Both domains (sender.com and receiver.com) are verified in SES; SES is still in sandbox mode. The AWS credentials I am using are for a user with the following policy attached (via its group):

{
    "Version": "2012-10-17",
    "Statement": [
        {
            "Effect": "Allow",
            "Action": "*",
            "Resource": "*"
        }
    ]
}

When I'm running the script I get the following error:

User `arn:aws:iam::[REDACTED]:user/[REDACTED]' is not authorized to perform `ses:SendEmail' on resource `arn:aws:ses:eu-central-1:[REDACTED]:identity/receiver.com'.
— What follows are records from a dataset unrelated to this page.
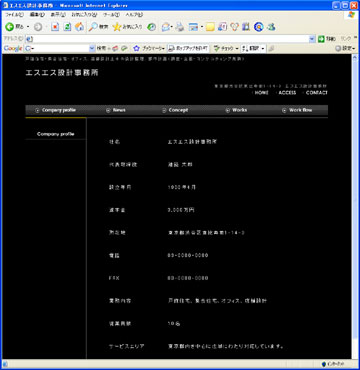
Task: Click the Print icon in the toolbar
Action: click(x=180, y=27)
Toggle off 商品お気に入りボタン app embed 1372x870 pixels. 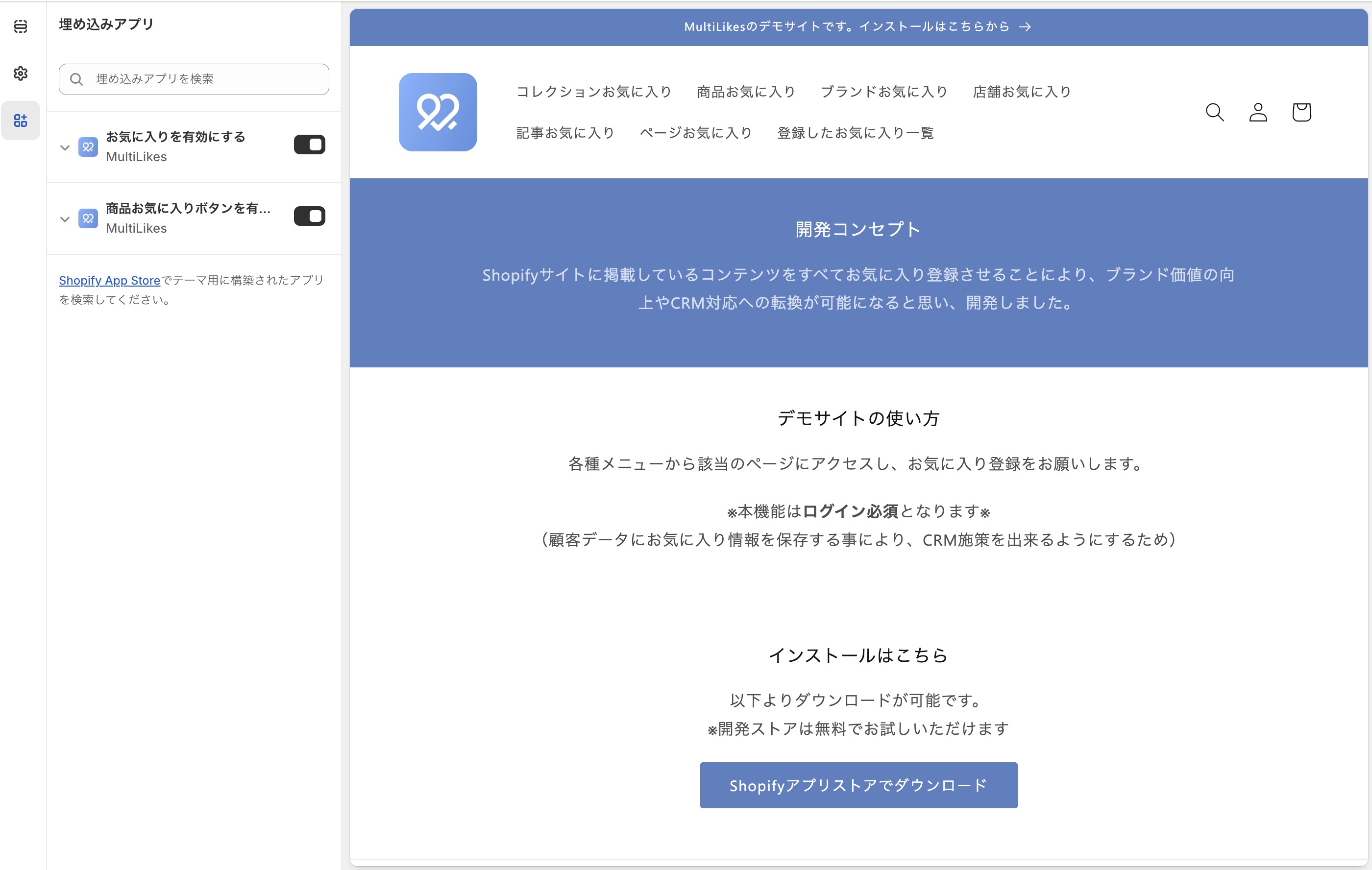click(309, 217)
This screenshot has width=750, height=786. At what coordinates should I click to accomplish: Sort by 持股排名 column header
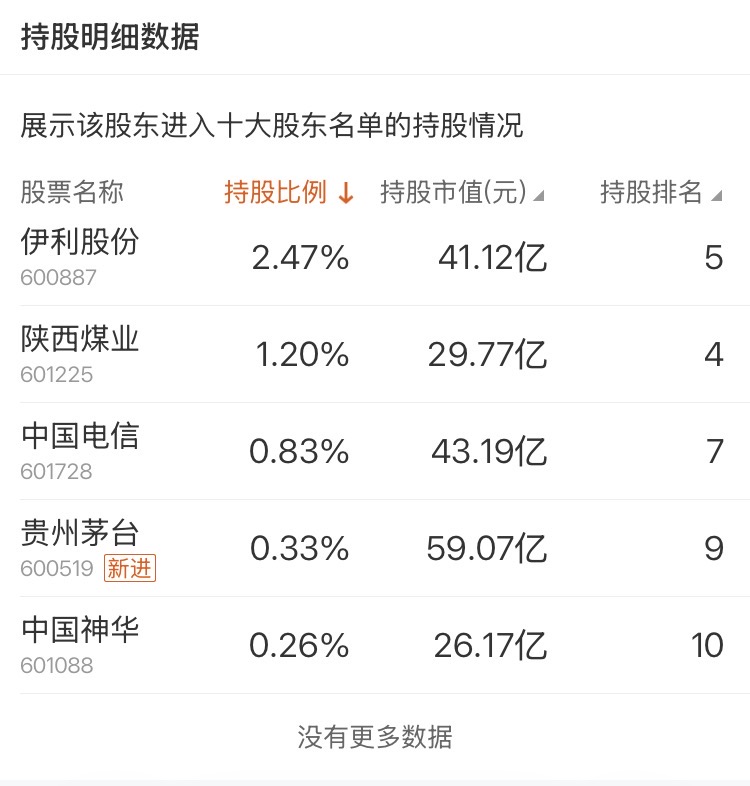click(x=661, y=192)
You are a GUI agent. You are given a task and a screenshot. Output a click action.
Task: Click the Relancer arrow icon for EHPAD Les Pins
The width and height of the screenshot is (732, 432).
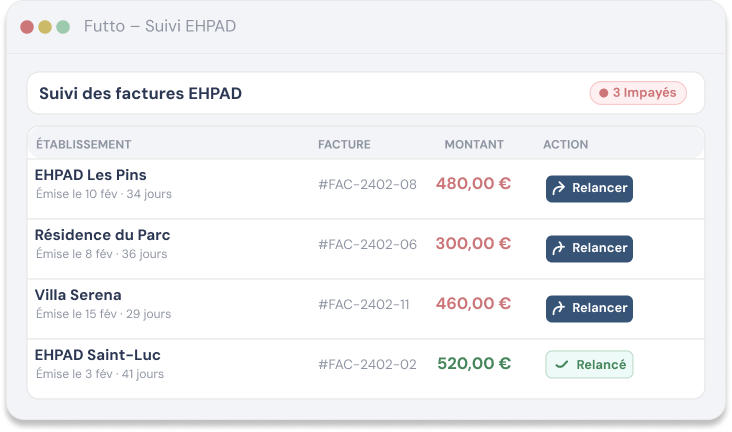pyautogui.click(x=559, y=188)
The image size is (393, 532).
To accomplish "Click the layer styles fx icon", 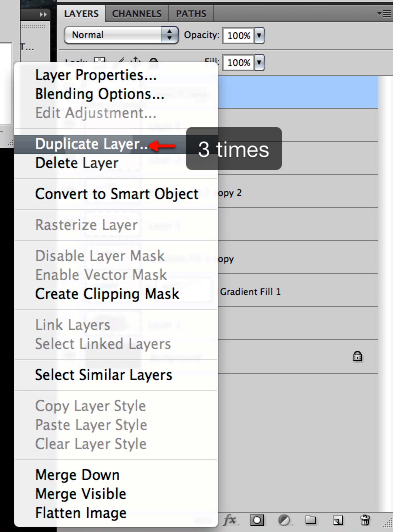I will [x=230, y=520].
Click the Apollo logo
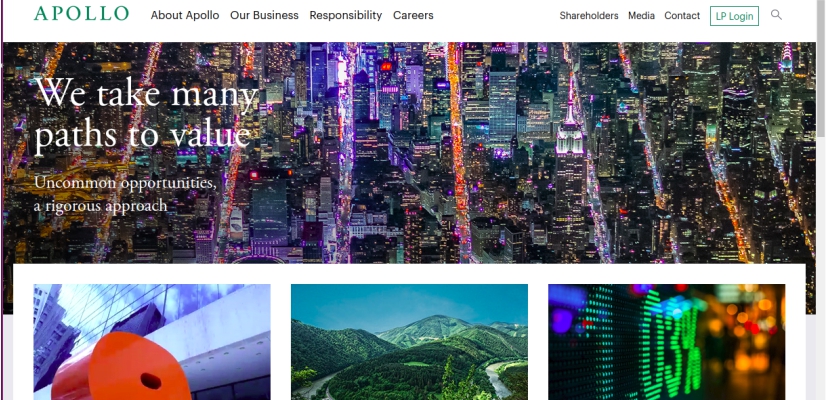This screenshot has height=400, width=826. tap(81, 14)
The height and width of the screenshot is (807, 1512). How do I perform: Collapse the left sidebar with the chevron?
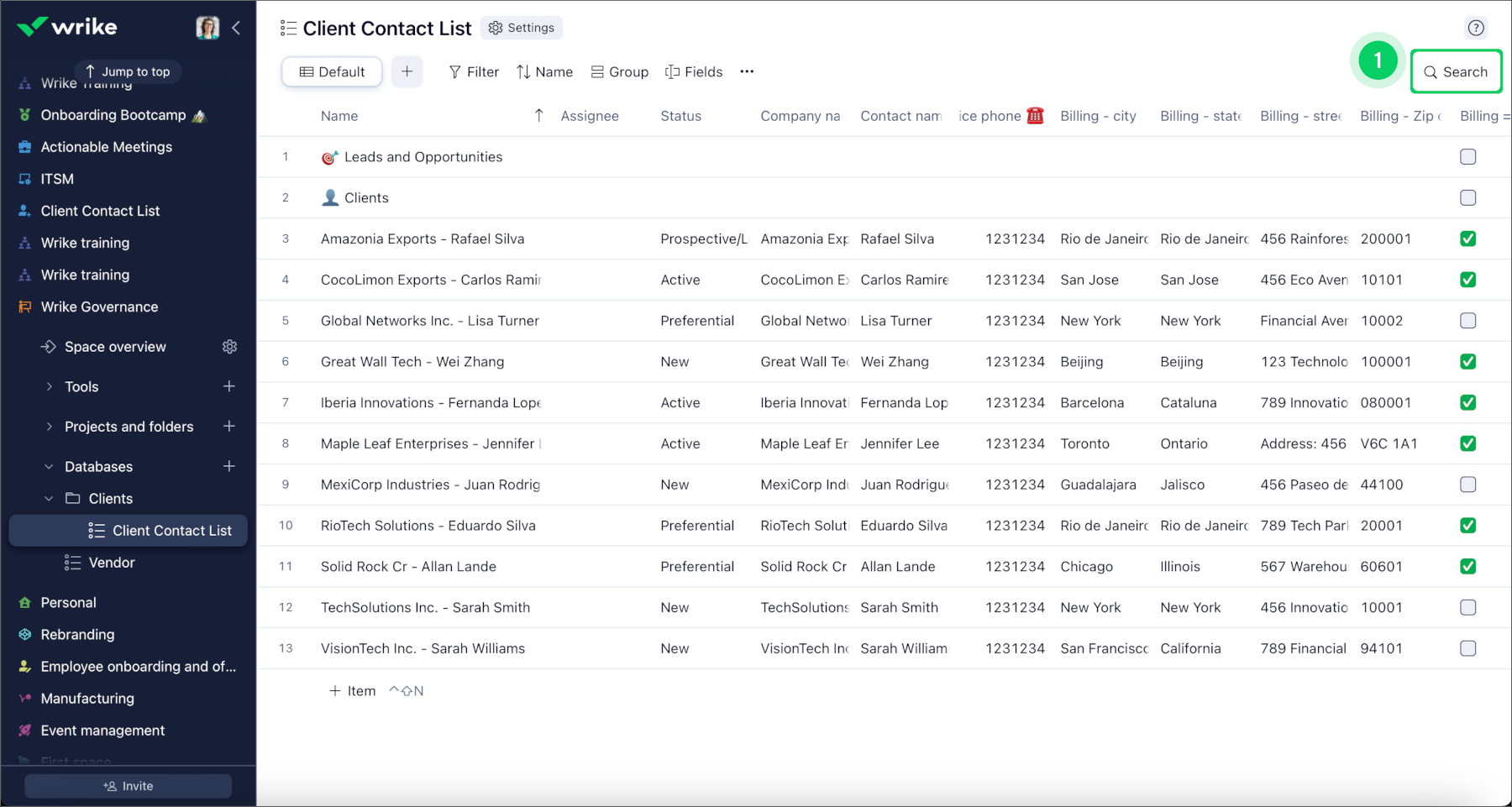[x=236, y=28]
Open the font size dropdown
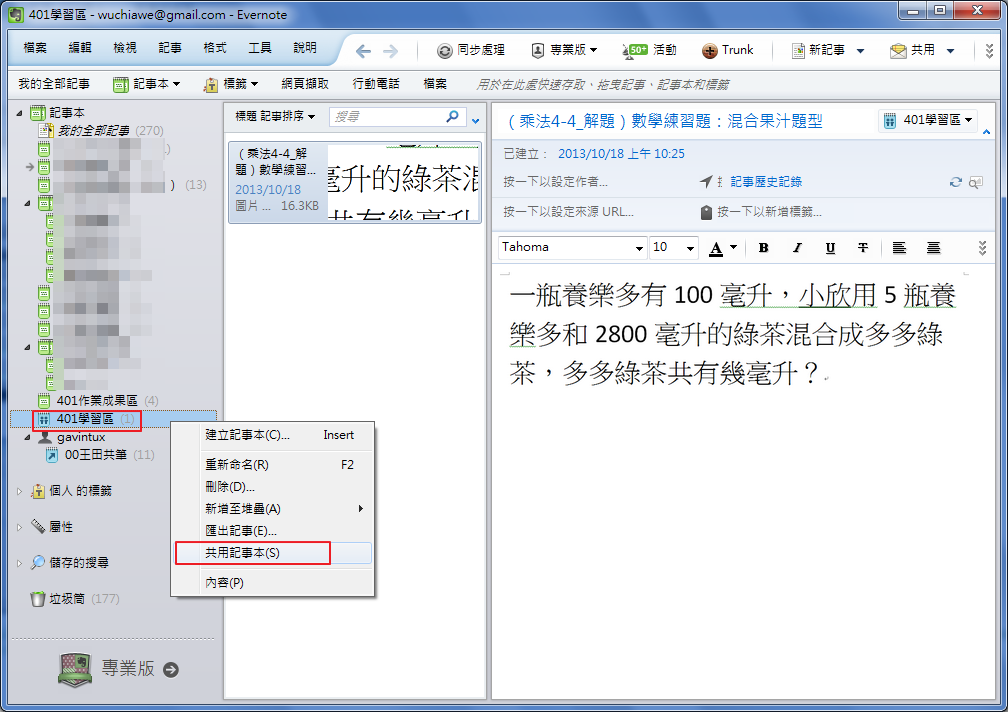The height and width of the screenshot is (712, 1008). coord(690,248)
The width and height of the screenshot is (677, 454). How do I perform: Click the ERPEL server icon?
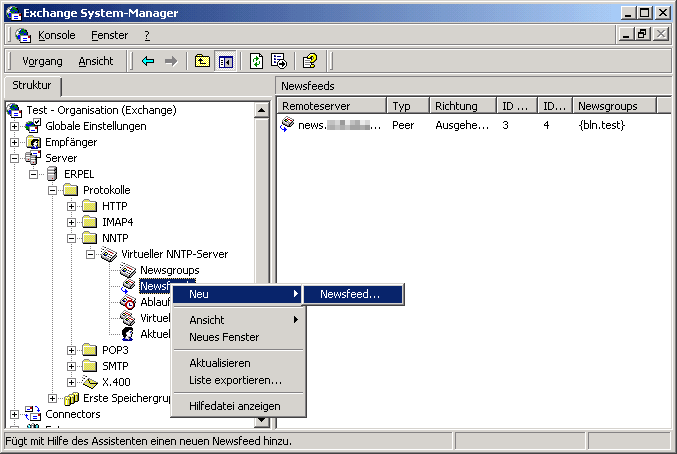[53, 174]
When using "Send test email" from the AWS console with the same parameters everything works as expected.

What's the issue here?

Answer 1

The issue in my case was generated by an "enforce multi-factor authentication" policy, similar to the one in the docs ; this policy enforces MFA for both the console and API (ie, when using long-lived credentials) and denies any action missing it:

{
    "Sid": "DenyAllExceptListedIfNoMFA",
    "Effect": "Deny",
    "NotAction": [
        "iam:CreateVirtualMFADevice",
        "iam:EnableMFADevice",
        "iam:GetUser",
        "iam:ListMFADevices",
        "iam:ListVirtualMFADevices",
        "iam:ResyncMFADevice",
        "sts:GetSessionToken"
    ],
    "Resource": "*",
    "Condition": {
       "BoolIfExists": {
           "aws:MultiFactorAuthPresent": "false"
       }
    }
}

To fix this BoolIfExists can be changed to Bool , but also see this answer .

And always check all your IAM Policies!